Os dilemas quanto a operacionalização do IBS por gigantes da tecnologia
Por Alexandre Alcantara
O setor, que inclui 99, Amazon, iFood, Uber, Netflix e outras grandes plataformas, expressa grande preocupação com a falta de clareza sobre o sistema da Receita Federal e sua capacidade de suportar tal volume de transações, afirmando ser “impossível” cumprir as obrigações acessórias em 1º de janeiro de 2026 sem definições claras. Diante desse cenário de “iminente caos operacional”, as associações propuseram quatro medidas para o PLP 108 de 2024: um prazo de adaptação, suspensão de penalidades e da exigibilidade de tributos (CBS e IBS) em 2026, e a manutenção da validade dos documentos fiscais atuais.

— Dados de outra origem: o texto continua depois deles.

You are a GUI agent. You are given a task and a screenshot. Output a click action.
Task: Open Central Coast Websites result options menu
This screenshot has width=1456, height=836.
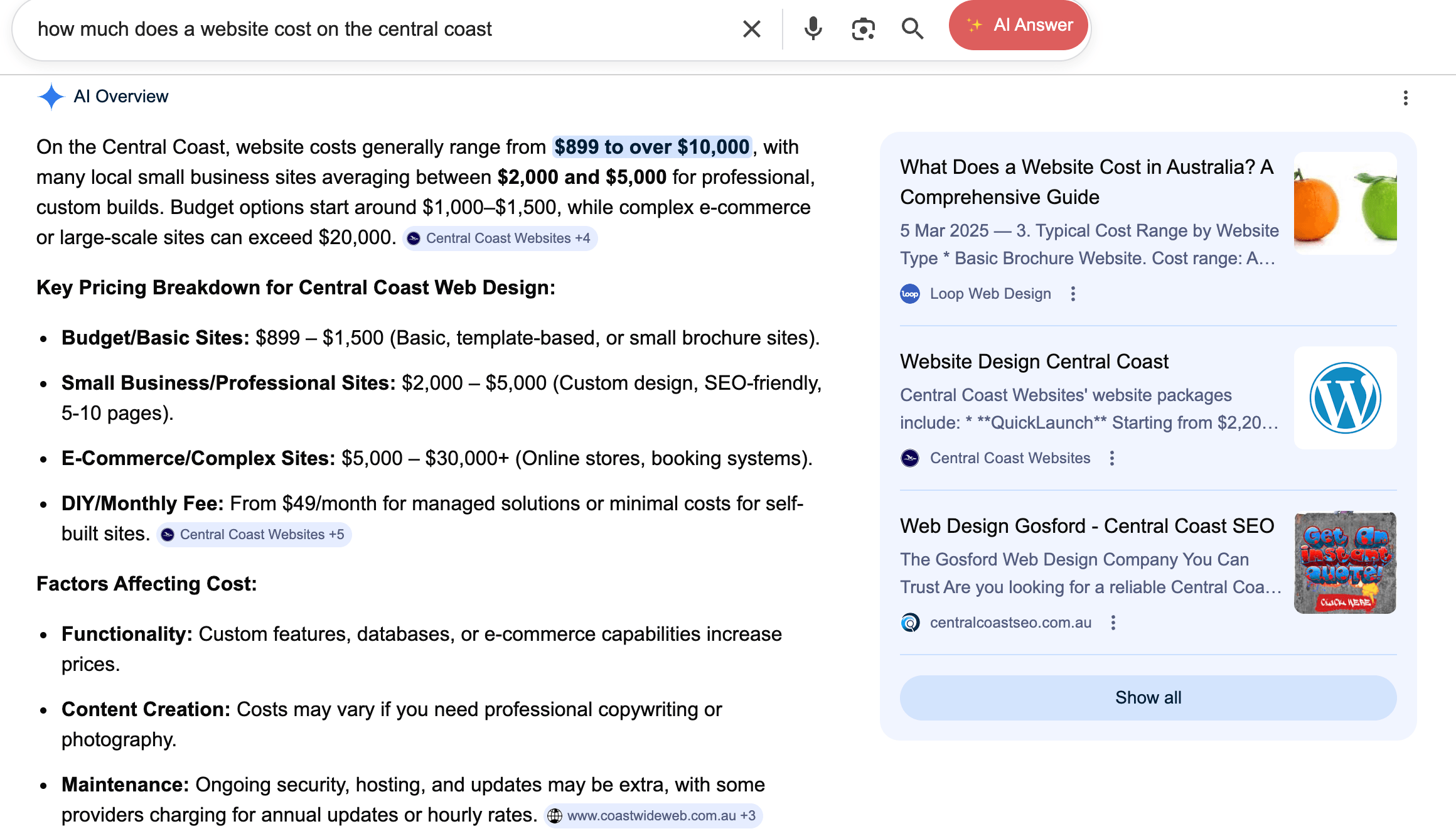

Em resposta, o Ministério da Fazenda negou categoricamente que haverá “caos em 2026” e refutou a falta de respostas, assegurando que “estão sendo avaliadas as melhores alternativas para racionalizar a emissão de documentos fiscais pelo setor”. A Receita Federal, segundo o Ministério, mantém um “constante diálogo” com o setor, garantindo que não exigirá obrigações acessórias sem um período de adaptação dos sistemas das empresas. Além disso, o sistema da Receita já está em fase de testes piloto com até 500 empresas parceiras, e 2026 será um ano de testes e ajustes, visando uma transição segura e tranquila.